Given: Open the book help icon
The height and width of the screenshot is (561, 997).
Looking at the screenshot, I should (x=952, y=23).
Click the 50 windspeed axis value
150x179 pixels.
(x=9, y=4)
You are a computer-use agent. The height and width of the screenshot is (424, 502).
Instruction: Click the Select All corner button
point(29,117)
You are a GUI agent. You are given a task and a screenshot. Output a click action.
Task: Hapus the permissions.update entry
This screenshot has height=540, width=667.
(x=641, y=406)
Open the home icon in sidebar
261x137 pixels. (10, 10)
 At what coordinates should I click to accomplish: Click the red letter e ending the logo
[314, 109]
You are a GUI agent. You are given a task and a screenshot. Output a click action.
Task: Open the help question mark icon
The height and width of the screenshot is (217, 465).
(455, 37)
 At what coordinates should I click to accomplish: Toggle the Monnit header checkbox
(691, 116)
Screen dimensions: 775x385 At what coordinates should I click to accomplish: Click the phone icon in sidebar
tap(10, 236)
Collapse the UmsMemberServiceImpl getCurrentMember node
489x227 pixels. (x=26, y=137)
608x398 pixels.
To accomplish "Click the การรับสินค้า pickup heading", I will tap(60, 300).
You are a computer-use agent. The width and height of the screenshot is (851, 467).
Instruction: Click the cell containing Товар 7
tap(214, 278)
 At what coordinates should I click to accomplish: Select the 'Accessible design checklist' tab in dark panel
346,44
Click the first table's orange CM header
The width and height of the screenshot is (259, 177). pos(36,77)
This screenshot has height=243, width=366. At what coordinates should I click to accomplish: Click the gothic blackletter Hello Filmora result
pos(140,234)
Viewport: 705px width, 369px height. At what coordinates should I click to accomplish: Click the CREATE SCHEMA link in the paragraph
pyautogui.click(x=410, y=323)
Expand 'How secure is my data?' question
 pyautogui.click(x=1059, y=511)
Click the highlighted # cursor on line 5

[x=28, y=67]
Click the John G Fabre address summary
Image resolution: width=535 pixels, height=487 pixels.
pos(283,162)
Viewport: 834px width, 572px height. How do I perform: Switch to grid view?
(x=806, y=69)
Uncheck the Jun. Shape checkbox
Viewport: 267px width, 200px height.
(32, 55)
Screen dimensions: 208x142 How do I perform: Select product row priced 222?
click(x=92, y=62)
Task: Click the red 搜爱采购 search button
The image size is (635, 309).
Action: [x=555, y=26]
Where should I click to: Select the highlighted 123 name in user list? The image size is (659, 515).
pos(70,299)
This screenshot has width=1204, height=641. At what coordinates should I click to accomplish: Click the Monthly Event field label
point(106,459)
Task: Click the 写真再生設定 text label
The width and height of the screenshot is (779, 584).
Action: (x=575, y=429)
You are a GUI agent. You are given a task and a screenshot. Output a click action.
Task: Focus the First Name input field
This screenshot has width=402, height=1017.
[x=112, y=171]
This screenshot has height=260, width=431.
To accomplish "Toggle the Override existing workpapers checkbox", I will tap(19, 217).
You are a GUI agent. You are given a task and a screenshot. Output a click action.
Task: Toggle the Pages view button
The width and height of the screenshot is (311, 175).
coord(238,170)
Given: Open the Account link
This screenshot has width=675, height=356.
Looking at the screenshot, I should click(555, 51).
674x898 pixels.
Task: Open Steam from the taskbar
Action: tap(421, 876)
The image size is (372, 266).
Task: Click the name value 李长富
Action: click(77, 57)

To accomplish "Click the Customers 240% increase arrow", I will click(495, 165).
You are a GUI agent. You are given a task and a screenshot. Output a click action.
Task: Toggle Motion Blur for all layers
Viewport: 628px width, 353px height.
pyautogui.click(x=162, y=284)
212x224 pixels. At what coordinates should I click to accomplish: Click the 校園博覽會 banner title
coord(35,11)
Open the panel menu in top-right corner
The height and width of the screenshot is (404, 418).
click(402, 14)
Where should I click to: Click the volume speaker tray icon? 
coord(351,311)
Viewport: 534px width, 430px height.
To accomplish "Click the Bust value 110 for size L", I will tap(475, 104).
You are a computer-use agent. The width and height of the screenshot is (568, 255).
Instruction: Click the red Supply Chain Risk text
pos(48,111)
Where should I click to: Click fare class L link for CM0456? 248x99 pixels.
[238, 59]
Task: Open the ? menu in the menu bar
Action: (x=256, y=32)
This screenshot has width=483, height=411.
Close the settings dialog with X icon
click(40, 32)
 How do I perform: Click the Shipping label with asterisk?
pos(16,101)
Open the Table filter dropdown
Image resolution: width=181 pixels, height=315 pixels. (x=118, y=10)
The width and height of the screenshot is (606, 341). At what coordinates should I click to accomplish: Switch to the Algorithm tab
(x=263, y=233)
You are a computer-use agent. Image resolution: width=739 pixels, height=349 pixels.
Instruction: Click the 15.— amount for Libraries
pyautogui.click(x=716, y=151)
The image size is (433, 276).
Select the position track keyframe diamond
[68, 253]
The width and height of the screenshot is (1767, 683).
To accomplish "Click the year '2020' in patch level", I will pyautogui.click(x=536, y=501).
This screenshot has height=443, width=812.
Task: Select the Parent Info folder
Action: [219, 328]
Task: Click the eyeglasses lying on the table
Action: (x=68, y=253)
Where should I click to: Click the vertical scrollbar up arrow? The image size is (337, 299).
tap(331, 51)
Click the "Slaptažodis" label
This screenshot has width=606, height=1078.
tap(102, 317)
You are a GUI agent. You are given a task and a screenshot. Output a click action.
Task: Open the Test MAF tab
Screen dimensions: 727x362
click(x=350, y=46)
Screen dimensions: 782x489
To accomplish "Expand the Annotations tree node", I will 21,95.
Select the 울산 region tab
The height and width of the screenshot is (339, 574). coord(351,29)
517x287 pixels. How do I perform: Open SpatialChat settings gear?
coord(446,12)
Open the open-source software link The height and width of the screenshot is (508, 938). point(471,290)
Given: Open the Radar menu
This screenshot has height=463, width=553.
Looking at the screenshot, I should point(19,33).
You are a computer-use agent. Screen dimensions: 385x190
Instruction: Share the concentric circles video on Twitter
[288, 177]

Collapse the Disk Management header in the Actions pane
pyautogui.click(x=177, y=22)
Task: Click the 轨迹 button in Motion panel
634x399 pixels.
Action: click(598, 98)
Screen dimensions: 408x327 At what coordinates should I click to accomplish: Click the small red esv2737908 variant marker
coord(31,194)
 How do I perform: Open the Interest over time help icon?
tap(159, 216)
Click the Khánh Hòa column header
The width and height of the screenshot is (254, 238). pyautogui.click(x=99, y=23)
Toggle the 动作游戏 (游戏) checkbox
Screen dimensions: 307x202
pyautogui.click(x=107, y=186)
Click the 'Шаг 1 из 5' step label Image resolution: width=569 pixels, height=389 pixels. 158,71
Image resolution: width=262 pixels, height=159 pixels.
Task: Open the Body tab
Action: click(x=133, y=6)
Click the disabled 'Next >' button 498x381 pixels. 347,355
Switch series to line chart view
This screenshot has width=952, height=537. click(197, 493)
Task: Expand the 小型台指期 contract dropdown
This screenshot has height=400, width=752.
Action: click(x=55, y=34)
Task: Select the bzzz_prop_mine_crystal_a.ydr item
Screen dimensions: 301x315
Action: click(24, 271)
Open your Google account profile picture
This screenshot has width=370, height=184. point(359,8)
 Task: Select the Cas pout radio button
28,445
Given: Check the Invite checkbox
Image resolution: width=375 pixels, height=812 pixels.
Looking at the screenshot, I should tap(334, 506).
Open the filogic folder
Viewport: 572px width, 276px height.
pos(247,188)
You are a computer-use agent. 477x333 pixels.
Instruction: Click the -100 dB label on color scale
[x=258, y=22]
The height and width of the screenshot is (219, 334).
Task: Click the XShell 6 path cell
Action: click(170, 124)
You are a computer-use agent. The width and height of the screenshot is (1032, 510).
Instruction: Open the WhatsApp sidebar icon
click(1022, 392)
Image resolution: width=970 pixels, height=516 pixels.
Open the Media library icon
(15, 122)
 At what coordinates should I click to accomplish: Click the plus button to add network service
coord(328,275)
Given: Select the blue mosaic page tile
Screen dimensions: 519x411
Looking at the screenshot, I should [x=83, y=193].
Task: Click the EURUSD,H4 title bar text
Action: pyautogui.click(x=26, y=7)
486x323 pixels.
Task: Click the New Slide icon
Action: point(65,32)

──────────

Starting at the line in the records above that contains "Instruction: Open the WhatsApp sidebar icon", output every line up to and including the last one, with nothing added.

*YOUR SOLUTION*.
Instruction: Open the WhatsApp sidebar icon
click(1022, 392)
Image resolution: width=970 pixels, height=516 pixels.
Open the Media library icon
(15, 122)
 At what coordinates should I click to accomplish: Click the plus button to add network service
coord(328,275)
Given: Select the blue mosaic page tile
Screen dimensions: 519x411
Looking at the screenshot, I should [x=83, y=193].
Task: Click the EURUSD,H4 title bar text
Action: pyautogui.click(x=26, y=7)
486x323 pixels.
Task: Click the New Slide icon
Action: point(65,32)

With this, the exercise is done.